------ MATERIAL

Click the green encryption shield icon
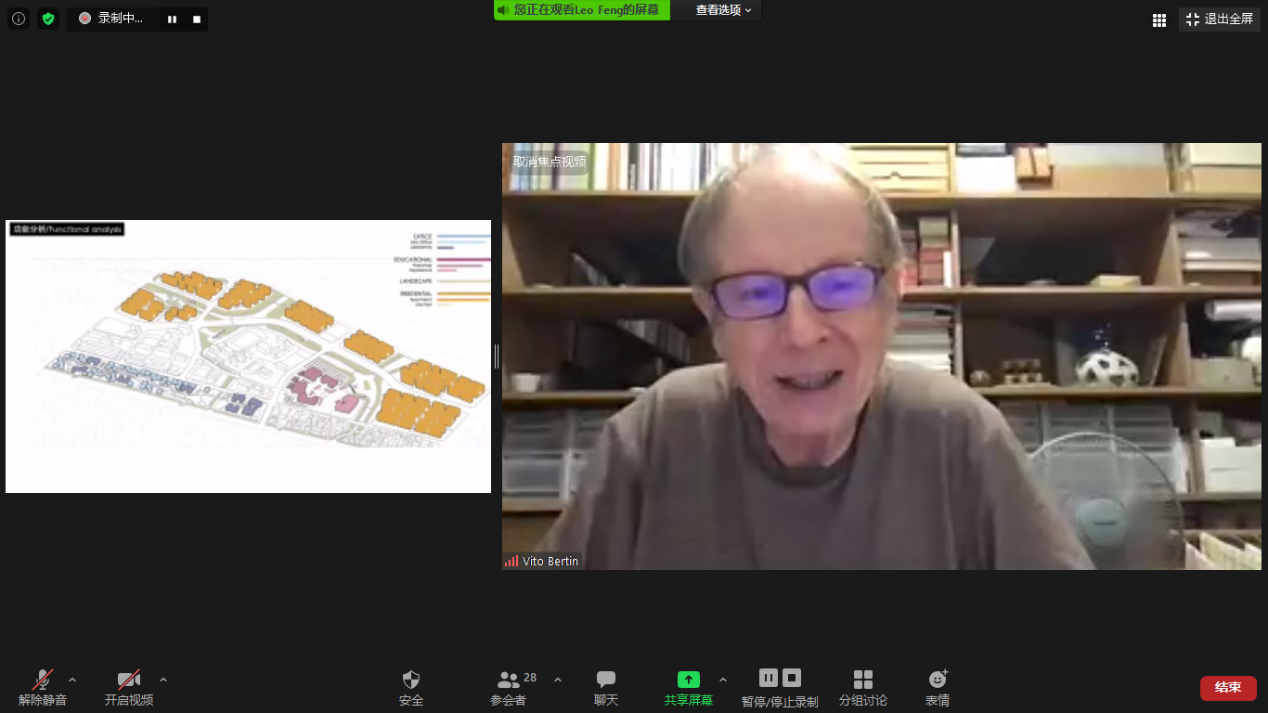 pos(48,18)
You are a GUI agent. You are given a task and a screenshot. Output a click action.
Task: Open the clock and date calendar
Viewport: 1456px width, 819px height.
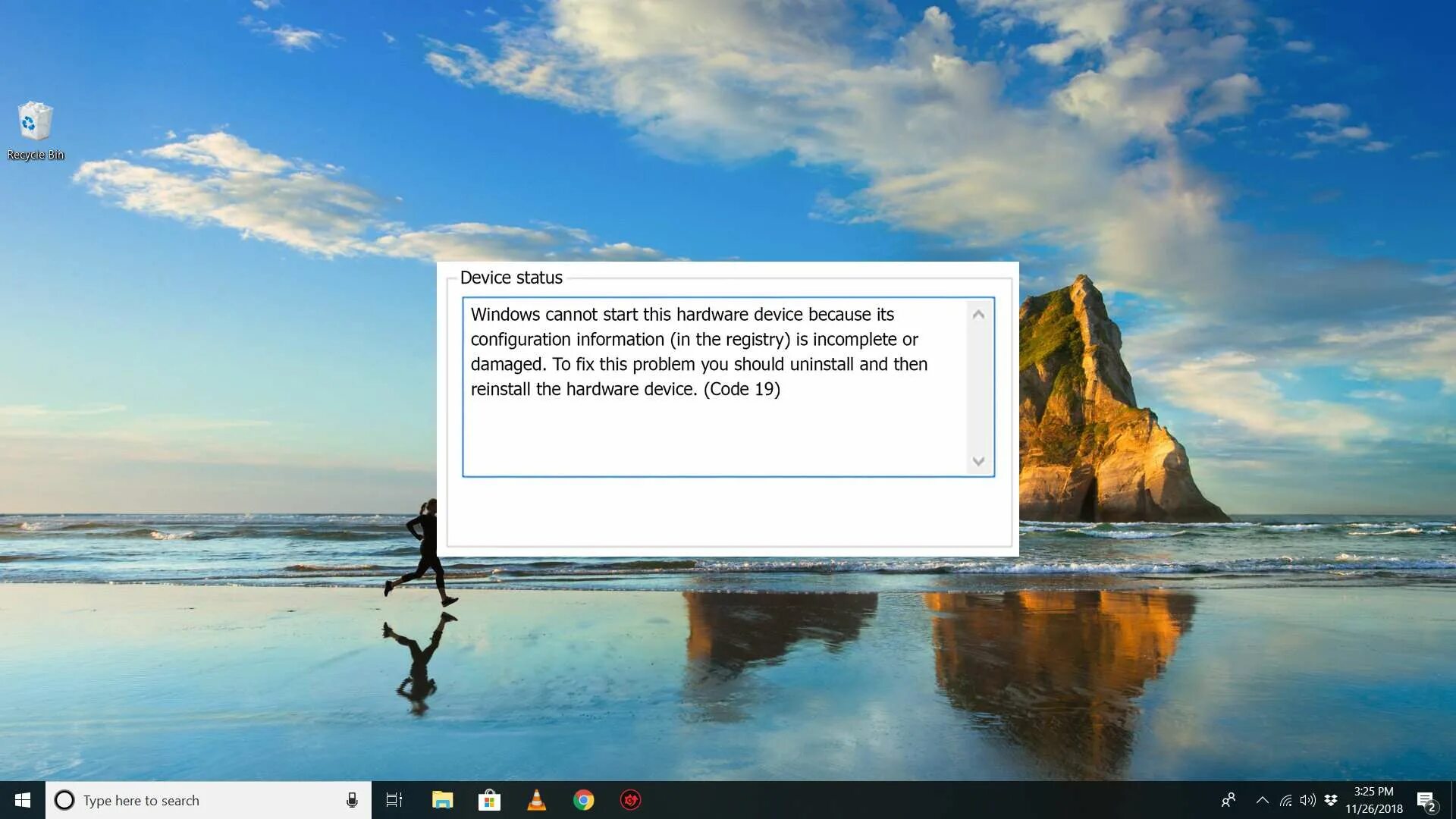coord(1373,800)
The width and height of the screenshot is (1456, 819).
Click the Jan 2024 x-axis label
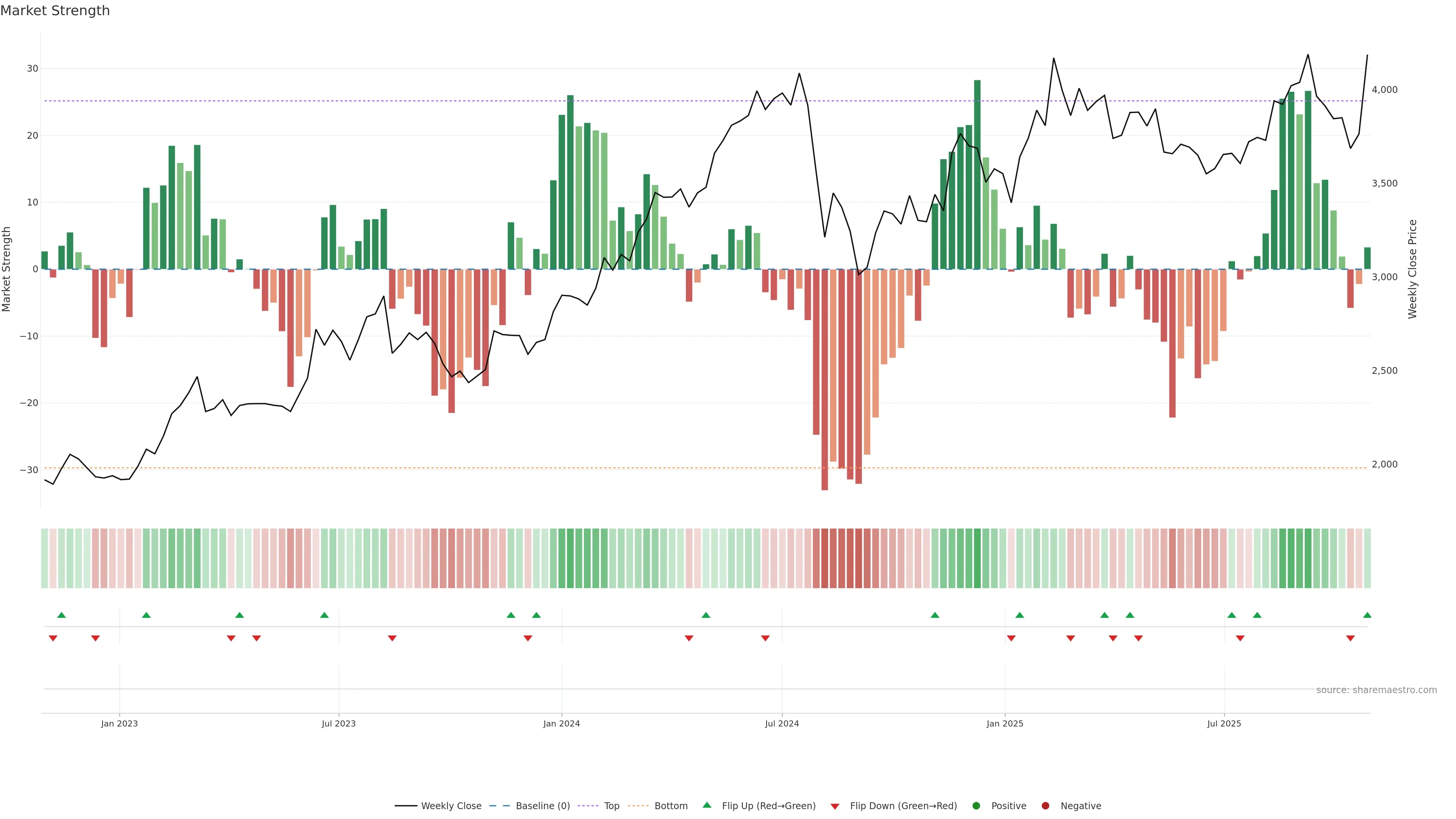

------------

**EXERCISE:** Reproduce every line of the data above word for word, leaving out the pictures.

**SOLUTION FOR THIS EXERCISE:**
Click the green encryption shield icon
 pos(48,18)
You are a GUI agent. You are given a task and a screenshot. Output a click action.
Task: Open the clock and date calendar
Viewport: 1456px width, 819px height.
coord(1373,800)
The width and height of the screenshot is (1456, 819).
Click the Jan 2024 x-axis label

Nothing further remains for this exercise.